## Your objective
Make an exact copy of every entry, from the first line to the last.

(Items listed in a dataset)
****************************************

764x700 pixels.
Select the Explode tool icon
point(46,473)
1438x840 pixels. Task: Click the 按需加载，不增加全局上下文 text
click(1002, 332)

****************************************

## Solved problem
764x700 pixels.
Select the Explode tool icon
point(46,473)
1438x840 pixels. Task: Click the 按需加载，不增加全局上下文 text
click(1002, 332)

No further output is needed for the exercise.